I got a fantasy novel thirty years ago in a box of novels that someone sold off. I bought the box because some of the novels were good.

That one particular fantasy novel started with (at least) two chapters of a point of view character torturing, skinning, and dismembering other people.

The descriptions were (extremely) vivid, and the character was quite obviously enjoying the process. What's more, it was implied that this (evil) character was of a common character type in the universe of the story and that the behaviour such characters was normal and accepted.

I did something then that I've never done before or afterwards: I stopped reading the novel, shredded it (by hand,) then burned the pieces before flushing the ashes down the toilet.

I am not an advocate of censorship. I just didn't want to read any more of that book, and didn't want that vile thing anywhere close to me. For all I know or care, there are millions of copies of it still around to be read and enjoyed by people who like it - or not.

I just know that I will not read a story like that.


On the other hand, I just re-read The Road of Danger by David Drake.

In it, a minor character on the side of the opposition is "elevated" from "competent fellow working for the other side" to "evil villain to be destroyed immediately" by his personal pastime of torturing and killing children.

There's a couple of chapters of build up around the competent fellow on the other side who is providing information to a group who wants to take over the local government (with other, larger, long term plans,) along with build up of a mysterious character who has been killing vagrant children and dumping the remains in the local harbor.

The good guys eventually find that the two are the same character. The villainous things he does are known to the folks using his talents - they protect him from the local police.

Two of the good guys (women, actually) invade the place where he does his spying and his killing. They capture all of his information and take over much of his electronics. They also kill him and all of his helpers.

There is a scene in which the villain has obviously been enjoying the process of killing another child, with the remains still lying there when the good guys arrive.

This is a villain. Straight up evil and disgusting, with nothing to make a reader like reading about him. The other characters find him disgusting. At a guess, the author found him disgusting.

As a reader, you cheer the death of this character.

Your villains can be vile and villainous - but don't try to make it so that your reader has to sympathize with truly horrid things they do.

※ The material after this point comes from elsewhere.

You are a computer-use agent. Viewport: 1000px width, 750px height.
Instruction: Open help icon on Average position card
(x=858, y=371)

  1. Villain who is trying to do what he thinks is right, but can't find any way forward that doesn't involve murder or torture - can be made to work.
  2. Villain who just does nasty shit to be nasty and enjoy it - don't try to make your readers like this character, or make it a POV character. I really don't want to read page after page of pornographic descriptions of killing, maiming, and torturing. Maybe somebody does. I don't, and I expect there are many who would agree.

It is, of course, always complicated.

Take those two characters up there who kill the child murderer.

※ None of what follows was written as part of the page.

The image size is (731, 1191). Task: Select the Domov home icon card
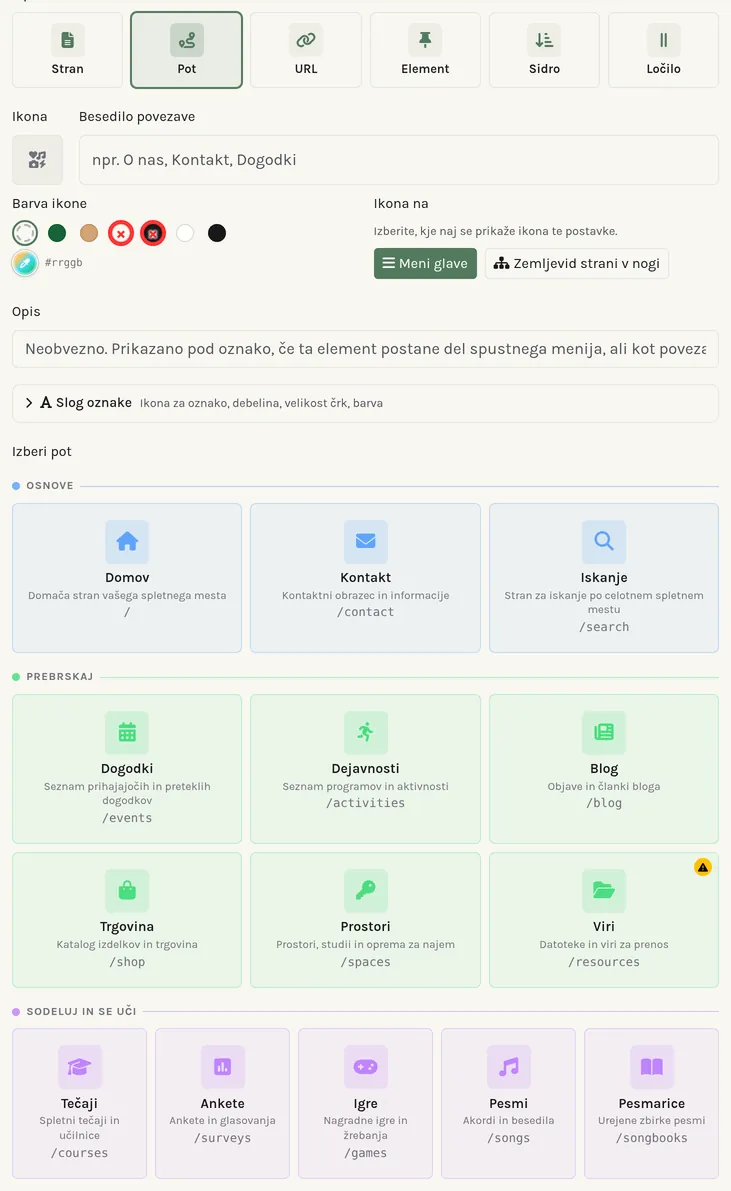(x=127, y=577)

If you look at it from outside, those two are villains:

  1. They stole a vehicle to gain access to the bad guy's lair.
  2. They drugged a vagrant child to use him as bait to get access to the bad guy's lair.
  3. They killed no less than a half a dozen people besides the bad guy in order to stop him and destroy his organization.
  4. They stole another vehicle to escape.

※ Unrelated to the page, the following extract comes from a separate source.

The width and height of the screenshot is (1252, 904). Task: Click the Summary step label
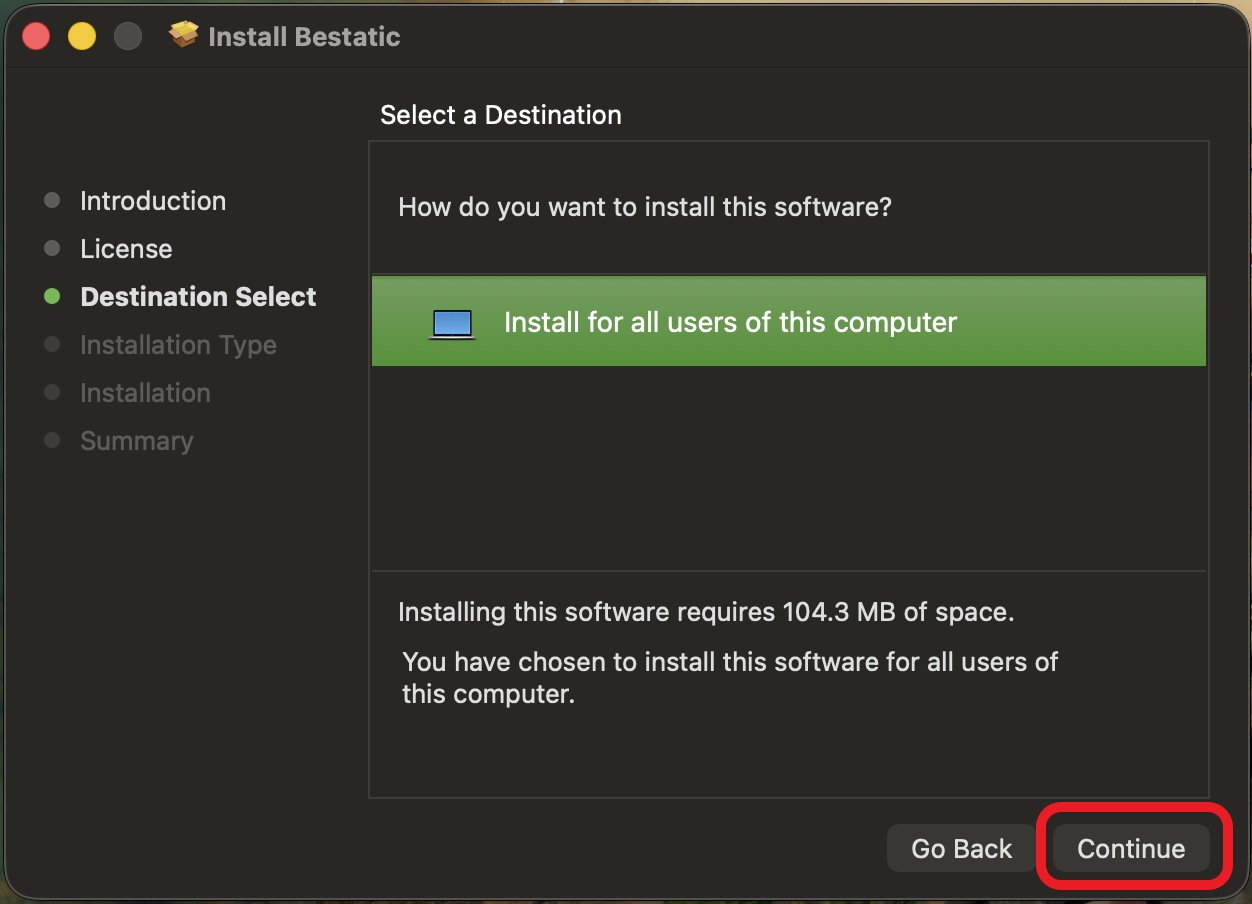(x=137, y=441)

Those are vigilante actions, and all blatantly illegal.

On the other hand, the legal authorities were all taking bribes to ignore what was going on.

Who is right? Who is wrong?

That's the kind of thing that makes a good story good. It makes you think and consider.


Something else to consider is this:

A reader reading a well written story becomes the POV character.

The reader sees, feels, hears, smells, and thinks all the things the POV character sees, feels, hears, smells, and thinks.

I know that the character of the POV figures in good novels colors my thoughts and actions.

When I'm re-reading the Nicholas Seafort stories, I am more forceful and decisive.

When I re-read the Gateway stories, I am more passive and reflective.

A good author makes the reader into the POV character to some extent in real life.

Do you (as author) want to create pyschopathic monsters?

Do you (as a reader) want to become a psychopathic monster?

Keep that in mind as you are writing. Your words influence reality. What kind of reality do you want to create? Will your readers want in inhabit that reality as the characters you've created?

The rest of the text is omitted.